Reichsminister Erzberger weist die Vorwürfe gegen die Regierung zurück, daß sie die Beschwerden des linksrheinischen Gebietes nicht genügend beachtet, und die Bedeutung der Bewegung nicht genügend erkannt habe.

Preuß. MinPräs. Hirsch schließt sich diesen Ausführungen an. Die Frage des Staatskommissars sei im Prinzip schon gelöst, nur die Personenfrage sei noch offen. Hierüber werde am Freitag in Düsseldorf verhandelt werden. Allerdings werde der Staatskommissar nicht im besetzten Gebiete, sonder[n] in Berlin seinen Sitz haben müssen.

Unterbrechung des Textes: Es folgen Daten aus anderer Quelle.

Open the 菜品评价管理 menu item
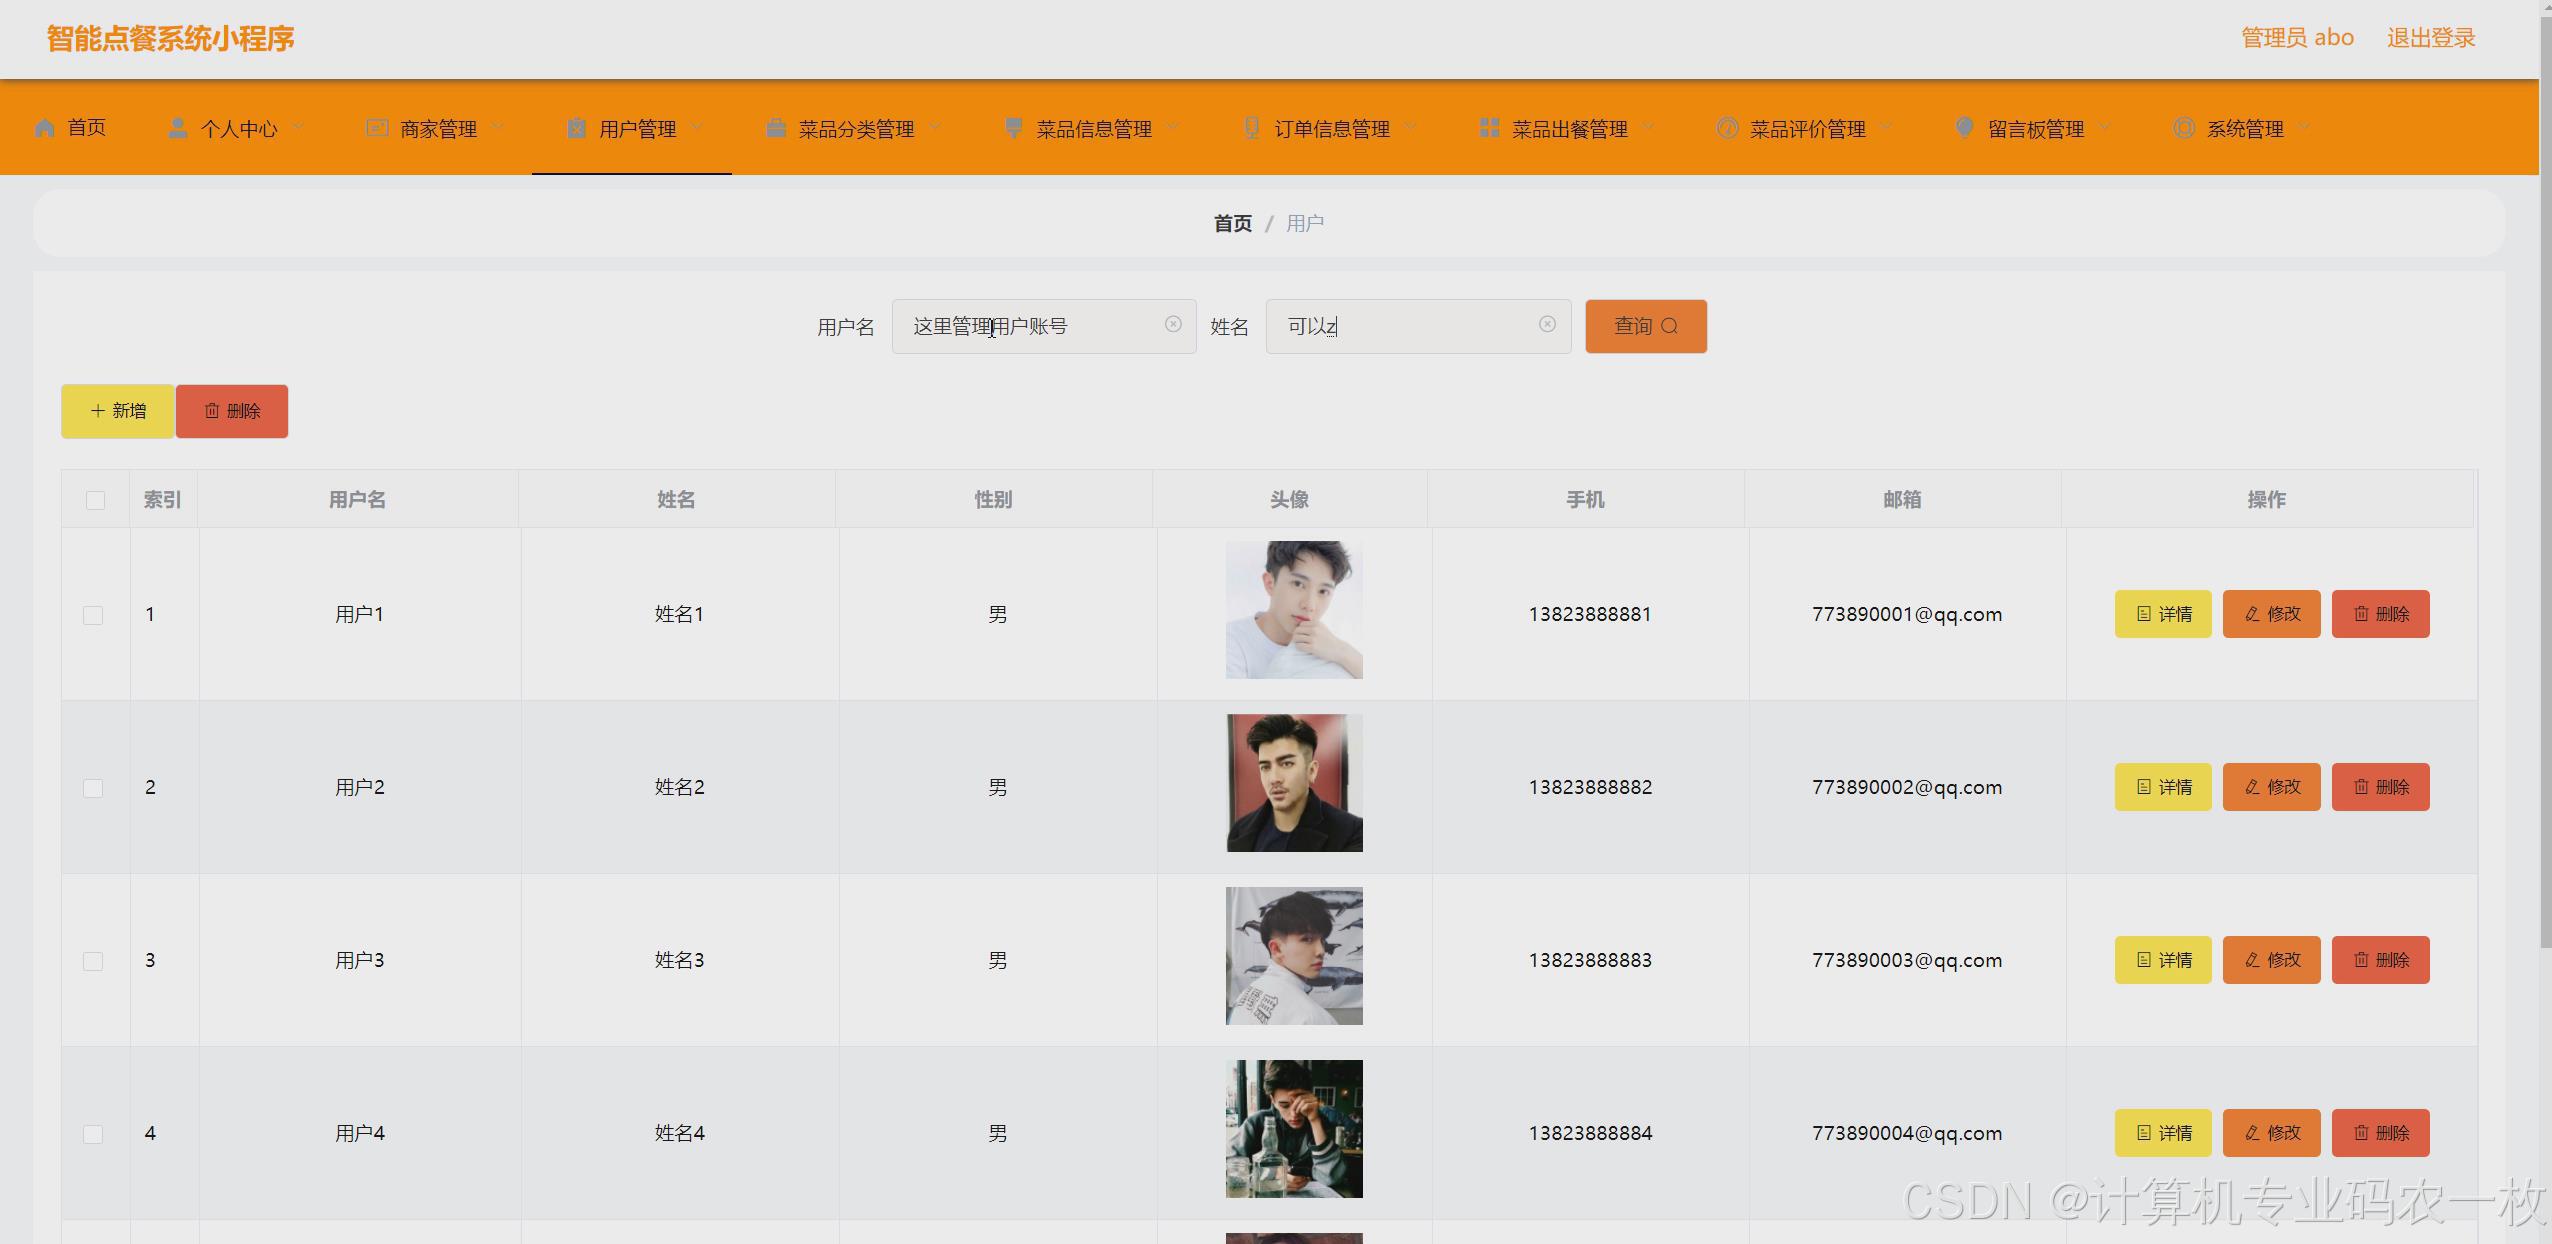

Abg. Farwick dankt für die Erklärungen von der Regierungseite. Nach dem Falle der Dynastie bestehe keine innere Berechtigung mehr für die Zugehörigkeit der Rheinlande zu Preußen. „Wenn der Herzog fällt, muß der Mantel nach!“ Daran, daß der Kölner Generalstreik spontan entstanden se[i], glaube im Rheinland niemand.

Abg. Raschig schildert das Vorgehen der Franzosen in der Pfalz8 und betont, daß 99% der Pfälzer den Bestrebungen, die Pfalz vom deutschen Reiche zu trennen, fernstehen.

8

Siehe Dok. Nr. 75, P. 6.

Auf Antrag des Abgeordneten Tabor wird die allgemei[ne] Aussprache geschlossen. Es folgen persönliche Bemerkungen mehrerer Abgeordneter.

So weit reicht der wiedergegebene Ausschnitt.